■ **TASK OBJECTIVE**
Where a line of the data below has the string "text", copy that line.

*** Opening DATA LISTING ***

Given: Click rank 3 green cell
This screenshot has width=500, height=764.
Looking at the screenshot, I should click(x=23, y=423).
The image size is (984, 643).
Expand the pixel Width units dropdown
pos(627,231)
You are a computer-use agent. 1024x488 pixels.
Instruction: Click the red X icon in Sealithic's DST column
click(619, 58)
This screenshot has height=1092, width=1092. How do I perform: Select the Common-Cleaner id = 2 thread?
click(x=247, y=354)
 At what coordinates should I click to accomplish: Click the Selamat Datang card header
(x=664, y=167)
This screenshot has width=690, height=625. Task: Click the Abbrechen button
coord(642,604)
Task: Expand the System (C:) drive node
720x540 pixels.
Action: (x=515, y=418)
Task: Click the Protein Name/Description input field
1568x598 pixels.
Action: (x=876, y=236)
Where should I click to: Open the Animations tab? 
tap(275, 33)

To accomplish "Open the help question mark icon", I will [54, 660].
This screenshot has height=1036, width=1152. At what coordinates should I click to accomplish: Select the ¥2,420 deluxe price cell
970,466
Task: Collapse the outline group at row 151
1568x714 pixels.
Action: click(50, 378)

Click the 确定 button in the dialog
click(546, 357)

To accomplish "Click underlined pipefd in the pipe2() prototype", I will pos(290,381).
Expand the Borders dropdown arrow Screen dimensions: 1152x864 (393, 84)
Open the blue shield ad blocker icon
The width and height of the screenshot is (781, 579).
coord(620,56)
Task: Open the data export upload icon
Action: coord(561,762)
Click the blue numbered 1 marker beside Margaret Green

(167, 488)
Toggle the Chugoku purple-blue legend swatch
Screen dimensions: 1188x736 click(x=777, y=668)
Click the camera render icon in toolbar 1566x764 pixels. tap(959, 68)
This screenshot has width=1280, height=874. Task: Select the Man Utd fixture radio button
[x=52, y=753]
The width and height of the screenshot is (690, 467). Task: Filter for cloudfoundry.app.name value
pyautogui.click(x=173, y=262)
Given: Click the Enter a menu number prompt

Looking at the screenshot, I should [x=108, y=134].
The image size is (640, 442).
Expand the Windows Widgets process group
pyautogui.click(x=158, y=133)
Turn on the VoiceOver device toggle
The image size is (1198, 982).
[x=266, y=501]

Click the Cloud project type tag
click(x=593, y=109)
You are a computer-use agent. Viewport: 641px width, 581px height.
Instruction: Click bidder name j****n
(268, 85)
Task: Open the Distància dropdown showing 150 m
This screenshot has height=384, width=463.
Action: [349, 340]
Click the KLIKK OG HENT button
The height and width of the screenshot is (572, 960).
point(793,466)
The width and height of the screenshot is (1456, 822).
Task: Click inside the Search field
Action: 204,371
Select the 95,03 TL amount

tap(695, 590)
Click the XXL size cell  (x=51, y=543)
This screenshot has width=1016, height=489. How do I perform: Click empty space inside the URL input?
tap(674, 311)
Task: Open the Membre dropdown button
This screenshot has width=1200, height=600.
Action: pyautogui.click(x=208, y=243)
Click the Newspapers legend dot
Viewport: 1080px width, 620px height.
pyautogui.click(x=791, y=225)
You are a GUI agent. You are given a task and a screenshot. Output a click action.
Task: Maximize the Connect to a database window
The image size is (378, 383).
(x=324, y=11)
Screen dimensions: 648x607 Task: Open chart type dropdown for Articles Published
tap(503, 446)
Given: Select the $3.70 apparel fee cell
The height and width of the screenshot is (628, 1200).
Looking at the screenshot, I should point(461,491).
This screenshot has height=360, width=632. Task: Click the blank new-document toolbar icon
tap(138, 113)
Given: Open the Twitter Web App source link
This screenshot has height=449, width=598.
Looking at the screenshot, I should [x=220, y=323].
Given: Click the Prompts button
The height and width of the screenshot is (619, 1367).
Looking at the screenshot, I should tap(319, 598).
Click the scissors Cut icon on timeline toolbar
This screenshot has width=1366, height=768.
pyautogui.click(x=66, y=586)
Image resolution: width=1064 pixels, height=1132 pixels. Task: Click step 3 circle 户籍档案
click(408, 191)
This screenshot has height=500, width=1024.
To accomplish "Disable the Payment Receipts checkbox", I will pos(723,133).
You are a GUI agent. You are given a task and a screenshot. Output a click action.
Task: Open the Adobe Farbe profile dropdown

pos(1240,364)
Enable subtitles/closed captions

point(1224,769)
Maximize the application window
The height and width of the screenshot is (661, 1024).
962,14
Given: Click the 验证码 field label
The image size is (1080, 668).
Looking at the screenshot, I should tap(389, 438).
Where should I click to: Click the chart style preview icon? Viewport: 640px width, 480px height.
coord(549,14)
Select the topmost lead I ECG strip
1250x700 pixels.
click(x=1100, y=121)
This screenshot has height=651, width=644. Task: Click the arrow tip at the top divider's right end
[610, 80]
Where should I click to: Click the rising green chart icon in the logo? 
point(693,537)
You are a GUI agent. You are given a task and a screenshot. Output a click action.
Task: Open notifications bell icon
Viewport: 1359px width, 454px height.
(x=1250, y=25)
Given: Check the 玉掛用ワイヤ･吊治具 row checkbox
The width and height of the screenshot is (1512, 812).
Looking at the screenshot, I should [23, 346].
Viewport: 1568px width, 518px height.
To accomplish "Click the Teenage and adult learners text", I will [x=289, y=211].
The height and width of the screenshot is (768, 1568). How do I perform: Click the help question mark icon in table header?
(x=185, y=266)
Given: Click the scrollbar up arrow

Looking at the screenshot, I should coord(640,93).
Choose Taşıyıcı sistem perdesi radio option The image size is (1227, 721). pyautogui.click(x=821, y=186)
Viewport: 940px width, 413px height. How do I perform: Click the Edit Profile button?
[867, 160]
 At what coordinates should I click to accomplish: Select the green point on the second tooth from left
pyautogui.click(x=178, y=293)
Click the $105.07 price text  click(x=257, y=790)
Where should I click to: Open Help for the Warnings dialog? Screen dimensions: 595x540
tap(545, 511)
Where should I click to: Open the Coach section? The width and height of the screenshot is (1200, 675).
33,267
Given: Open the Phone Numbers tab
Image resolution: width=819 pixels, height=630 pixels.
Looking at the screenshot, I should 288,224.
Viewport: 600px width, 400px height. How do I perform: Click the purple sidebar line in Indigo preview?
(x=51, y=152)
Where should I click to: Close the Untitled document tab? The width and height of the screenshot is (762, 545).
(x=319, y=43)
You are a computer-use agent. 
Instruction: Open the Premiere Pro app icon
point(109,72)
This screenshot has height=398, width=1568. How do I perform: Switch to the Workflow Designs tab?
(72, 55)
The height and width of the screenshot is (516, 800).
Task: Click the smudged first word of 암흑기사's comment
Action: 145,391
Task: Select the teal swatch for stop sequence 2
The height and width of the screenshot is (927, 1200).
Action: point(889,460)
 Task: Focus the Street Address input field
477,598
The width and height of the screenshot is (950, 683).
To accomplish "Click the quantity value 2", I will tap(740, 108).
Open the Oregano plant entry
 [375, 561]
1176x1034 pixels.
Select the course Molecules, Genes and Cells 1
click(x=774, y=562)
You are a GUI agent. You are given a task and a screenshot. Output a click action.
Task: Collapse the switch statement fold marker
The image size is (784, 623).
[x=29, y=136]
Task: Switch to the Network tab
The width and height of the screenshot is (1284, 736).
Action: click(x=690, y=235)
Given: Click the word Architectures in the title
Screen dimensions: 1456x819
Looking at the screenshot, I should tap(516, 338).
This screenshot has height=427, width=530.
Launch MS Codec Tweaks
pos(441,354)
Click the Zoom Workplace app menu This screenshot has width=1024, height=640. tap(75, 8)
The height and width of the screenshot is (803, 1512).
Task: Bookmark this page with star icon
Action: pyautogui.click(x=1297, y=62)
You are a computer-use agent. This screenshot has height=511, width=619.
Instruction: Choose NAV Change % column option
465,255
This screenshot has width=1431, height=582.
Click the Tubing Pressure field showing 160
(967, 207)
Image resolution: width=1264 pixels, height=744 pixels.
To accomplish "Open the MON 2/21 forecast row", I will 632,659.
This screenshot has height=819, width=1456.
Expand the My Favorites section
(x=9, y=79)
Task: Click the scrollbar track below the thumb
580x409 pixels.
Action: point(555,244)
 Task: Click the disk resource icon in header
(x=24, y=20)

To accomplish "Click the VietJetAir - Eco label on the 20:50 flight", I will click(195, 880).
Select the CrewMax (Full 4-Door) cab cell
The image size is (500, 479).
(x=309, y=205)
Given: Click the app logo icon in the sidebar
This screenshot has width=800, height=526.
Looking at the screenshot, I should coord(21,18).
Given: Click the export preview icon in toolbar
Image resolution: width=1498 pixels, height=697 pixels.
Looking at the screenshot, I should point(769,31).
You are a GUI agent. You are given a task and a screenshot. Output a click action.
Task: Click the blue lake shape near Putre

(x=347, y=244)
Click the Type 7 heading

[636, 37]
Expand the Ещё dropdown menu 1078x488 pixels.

*** Closing DATA LISTING ***

■ **PROBLEM SOLUTION**
To accomplish "Click the Teenage and adult learners text", I will [x=289, y=211].
Click the $105.07 price text  click(x=257, y=790)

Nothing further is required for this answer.